Produced from a new survey made in the years 1825, 1826. The map divided into the hundreds, each hand coloured. With a Vignette engraving of St Asaph's Cathedral
Christopher(1786–1855) and John Greenwood(fl.1821–1840) were brother cartographers who produced large-scale maps of England and Wales in the 1820s. Their partnership began in 1821, using the imprint "C.&J. Greenwood".
Christopher was born in Wakefield, Yorkshire, and moved to London in 1818. His first map publication (of Yorkshire) was based on his own surveying.
In 1759 the Society for the Encouragement of Arts, Manufacture and Commerce announced a prize of £1,000 for an original survey of England at a scale of one-inch-to-the-mile (approx. 1:63,000). The first recipient of the award was Benjamin Donn, whose map of Devon, completed in 1765, had taken five and a half years to produce.

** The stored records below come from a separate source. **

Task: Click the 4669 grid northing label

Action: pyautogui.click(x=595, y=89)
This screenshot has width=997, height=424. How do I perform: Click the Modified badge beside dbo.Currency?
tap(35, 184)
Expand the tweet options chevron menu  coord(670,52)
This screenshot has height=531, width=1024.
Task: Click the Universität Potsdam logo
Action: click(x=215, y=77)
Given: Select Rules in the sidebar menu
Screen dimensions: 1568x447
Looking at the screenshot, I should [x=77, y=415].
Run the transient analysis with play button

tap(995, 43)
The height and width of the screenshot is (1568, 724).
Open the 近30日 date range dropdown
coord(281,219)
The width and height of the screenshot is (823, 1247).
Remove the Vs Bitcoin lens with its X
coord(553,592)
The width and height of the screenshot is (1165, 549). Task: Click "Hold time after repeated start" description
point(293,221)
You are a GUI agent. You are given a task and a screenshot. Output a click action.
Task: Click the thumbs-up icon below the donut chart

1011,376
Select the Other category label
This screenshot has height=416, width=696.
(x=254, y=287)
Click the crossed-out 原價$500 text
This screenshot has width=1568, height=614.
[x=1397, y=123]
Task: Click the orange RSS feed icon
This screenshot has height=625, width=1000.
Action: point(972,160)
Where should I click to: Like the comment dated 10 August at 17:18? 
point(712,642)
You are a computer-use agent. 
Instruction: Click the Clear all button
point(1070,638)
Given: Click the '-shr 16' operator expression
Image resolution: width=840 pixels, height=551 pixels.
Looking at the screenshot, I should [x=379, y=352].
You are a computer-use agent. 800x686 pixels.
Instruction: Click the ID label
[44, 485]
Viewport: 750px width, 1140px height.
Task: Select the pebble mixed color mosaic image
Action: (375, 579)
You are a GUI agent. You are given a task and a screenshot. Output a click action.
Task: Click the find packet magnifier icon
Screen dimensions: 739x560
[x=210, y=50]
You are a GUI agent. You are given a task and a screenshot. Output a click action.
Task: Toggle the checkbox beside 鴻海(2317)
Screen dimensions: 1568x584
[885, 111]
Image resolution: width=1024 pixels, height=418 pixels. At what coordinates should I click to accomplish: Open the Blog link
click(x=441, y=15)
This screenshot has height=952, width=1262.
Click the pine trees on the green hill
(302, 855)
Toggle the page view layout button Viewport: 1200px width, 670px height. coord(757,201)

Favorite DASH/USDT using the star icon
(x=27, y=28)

Maps of many counties followed.
The Greenwoods' intention was for a series of maps of the whole country at a one-inch scale. They did not achieve this, largely because of competition from the newly founded Ordnance Survey, but their output includes superb maps that were finely drafted and elegantly engraved. Between 1817 and 1830 they produced a series of splendid large-scale folding maps of most of the counties based on their own surveys.
Their Atlas of the Counties of England(c. 1834) was beautifully engraved and decorated with large vignettes of prominent buildings of the county. The maps were engraved on steel, a more durable medium than copper. Some of them were issued uncoloured, but most are now found with full-wash colour across the body of the map.